$\text{ALL}$ is literally the class of ALL languages.
Are there $\text{ALL}$—complete problems? That is, are there problems for which a solution would allow one to solve any problem whatsoever? Such problems could reasonably be considered"the hardest problems, bar none".
One such problem seems to be: given a problem and an input size, output it's truth table.
You haven't specified your notion of reduction, so I will assume that you choose some countable class of functions $\cal F$ which can be used for reductions (any subset of the computable functions would work here). Let $\cal L$ be any class of languages over some fixed alphabet $\Sigma$, say $\Sigma = \{0,1\}$. A language $K$ is hard for $\cal L$ (with respect to $\cal F$) if for every $L \in \cal L$ there exists $f \in \cal F$ such that $x \in L$ iff $f(x) \in K$. If also $K \in \cal L$ then we say that $K$ is complete for $\cal L$.

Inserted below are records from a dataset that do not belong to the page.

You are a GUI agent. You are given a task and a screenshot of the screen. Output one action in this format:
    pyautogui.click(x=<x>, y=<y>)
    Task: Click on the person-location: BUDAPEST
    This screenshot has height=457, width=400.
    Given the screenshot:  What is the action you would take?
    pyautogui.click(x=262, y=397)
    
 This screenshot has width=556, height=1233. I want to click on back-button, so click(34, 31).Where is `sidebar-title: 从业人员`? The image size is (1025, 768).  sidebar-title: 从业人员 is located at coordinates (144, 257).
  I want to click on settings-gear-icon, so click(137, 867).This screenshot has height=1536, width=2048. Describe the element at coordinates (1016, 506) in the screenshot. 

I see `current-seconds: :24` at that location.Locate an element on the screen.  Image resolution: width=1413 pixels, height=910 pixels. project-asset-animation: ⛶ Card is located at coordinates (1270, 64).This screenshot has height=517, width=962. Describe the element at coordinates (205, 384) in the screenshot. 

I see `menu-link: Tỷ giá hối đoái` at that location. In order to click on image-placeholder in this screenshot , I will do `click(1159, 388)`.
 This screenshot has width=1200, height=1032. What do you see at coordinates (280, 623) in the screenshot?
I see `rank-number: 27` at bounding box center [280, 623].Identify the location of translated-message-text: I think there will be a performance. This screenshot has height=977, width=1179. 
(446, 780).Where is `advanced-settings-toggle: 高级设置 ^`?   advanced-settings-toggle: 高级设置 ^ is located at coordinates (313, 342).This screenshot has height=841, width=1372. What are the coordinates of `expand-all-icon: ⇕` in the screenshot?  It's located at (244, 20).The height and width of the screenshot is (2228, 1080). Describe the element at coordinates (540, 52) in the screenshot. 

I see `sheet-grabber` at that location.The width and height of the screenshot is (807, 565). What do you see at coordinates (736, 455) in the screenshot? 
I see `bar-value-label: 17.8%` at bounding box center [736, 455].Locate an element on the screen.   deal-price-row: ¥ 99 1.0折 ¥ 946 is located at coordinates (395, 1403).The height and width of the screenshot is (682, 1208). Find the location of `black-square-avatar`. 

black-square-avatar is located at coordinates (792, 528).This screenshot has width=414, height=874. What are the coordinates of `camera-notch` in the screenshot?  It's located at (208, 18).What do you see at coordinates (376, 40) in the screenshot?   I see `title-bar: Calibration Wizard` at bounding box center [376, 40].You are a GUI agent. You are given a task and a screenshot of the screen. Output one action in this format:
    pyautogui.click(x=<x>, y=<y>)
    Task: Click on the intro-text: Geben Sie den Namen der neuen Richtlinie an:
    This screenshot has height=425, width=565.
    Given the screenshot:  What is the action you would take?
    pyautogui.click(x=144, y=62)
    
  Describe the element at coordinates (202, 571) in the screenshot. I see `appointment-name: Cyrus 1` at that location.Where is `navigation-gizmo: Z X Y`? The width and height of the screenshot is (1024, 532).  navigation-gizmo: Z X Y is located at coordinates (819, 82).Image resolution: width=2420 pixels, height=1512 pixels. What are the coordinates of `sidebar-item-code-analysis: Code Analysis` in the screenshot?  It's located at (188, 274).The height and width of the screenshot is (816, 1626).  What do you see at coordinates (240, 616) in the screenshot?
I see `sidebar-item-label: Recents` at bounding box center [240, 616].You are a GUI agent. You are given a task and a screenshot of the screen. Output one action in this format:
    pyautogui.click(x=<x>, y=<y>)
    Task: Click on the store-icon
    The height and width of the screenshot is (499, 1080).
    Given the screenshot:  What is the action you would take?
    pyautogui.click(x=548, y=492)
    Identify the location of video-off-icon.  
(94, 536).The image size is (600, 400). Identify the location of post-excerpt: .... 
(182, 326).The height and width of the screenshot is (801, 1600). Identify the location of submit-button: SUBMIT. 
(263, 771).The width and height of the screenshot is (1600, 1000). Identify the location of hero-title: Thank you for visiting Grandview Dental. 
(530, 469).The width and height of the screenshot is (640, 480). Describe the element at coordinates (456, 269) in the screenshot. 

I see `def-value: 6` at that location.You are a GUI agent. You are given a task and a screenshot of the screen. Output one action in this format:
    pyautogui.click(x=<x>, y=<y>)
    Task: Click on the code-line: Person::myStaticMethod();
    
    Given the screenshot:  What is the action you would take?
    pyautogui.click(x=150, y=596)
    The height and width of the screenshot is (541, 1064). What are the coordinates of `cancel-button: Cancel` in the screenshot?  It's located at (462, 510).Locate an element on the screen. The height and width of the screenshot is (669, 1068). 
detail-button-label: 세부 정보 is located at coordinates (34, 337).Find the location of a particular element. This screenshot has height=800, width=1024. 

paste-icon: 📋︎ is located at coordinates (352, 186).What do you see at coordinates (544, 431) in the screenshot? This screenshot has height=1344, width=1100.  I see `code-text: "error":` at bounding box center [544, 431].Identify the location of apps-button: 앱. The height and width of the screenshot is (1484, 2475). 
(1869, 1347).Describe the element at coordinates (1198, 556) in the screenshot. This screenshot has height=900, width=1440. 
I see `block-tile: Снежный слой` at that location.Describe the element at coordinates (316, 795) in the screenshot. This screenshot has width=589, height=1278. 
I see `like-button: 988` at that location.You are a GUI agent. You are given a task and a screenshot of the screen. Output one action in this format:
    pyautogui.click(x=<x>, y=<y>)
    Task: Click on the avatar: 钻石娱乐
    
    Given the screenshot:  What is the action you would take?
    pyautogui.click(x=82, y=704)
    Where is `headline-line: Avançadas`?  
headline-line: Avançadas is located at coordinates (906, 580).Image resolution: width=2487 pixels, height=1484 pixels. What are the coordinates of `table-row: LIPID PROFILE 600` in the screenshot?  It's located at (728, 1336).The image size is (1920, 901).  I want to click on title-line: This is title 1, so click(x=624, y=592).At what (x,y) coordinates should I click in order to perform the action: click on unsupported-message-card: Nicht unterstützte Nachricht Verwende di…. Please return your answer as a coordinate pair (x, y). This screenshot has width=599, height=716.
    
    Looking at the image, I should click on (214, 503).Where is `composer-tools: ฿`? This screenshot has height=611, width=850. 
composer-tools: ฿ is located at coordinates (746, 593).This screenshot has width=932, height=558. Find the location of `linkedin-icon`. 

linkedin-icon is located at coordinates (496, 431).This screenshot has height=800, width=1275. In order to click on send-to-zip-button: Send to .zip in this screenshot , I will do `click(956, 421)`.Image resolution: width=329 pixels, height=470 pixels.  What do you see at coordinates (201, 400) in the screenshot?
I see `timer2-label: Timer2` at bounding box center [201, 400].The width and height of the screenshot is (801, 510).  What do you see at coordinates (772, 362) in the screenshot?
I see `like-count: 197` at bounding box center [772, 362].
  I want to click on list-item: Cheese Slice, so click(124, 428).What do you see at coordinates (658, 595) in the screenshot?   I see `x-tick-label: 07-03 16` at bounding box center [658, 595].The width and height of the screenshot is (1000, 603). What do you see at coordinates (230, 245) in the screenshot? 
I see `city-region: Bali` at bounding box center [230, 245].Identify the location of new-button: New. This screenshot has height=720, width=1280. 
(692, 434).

I will now show that no language is hard for $\mathsf{ALL}$. Suppose that $K$ were $\mathsf{ALL}$-hard. Let $f_x : x \in \Sigma^*$ be an enumeration of the functions in $\cal F$ (such an enumeration exists since both $\Sigma^*$ and $\cal F$ are countable). Define a language $L$ by $$ L = \{x : f_x(x) \notin K \}. $$ Since $L \in \mathsf{ALL}$, there exists a function $f \in \cal F$ such that for all $x \in \Sigma^*$, $x \in L$ iff $f(x) \in K$. Since $f \in \cal F$, there exists $x \in \Sigma^*$ such that $f = f_x$. For this particular $x$, $x \in L$ iff $f_x(x) \in K$. However, by definition $x \in L$ iff $f_x(x) \notin K$.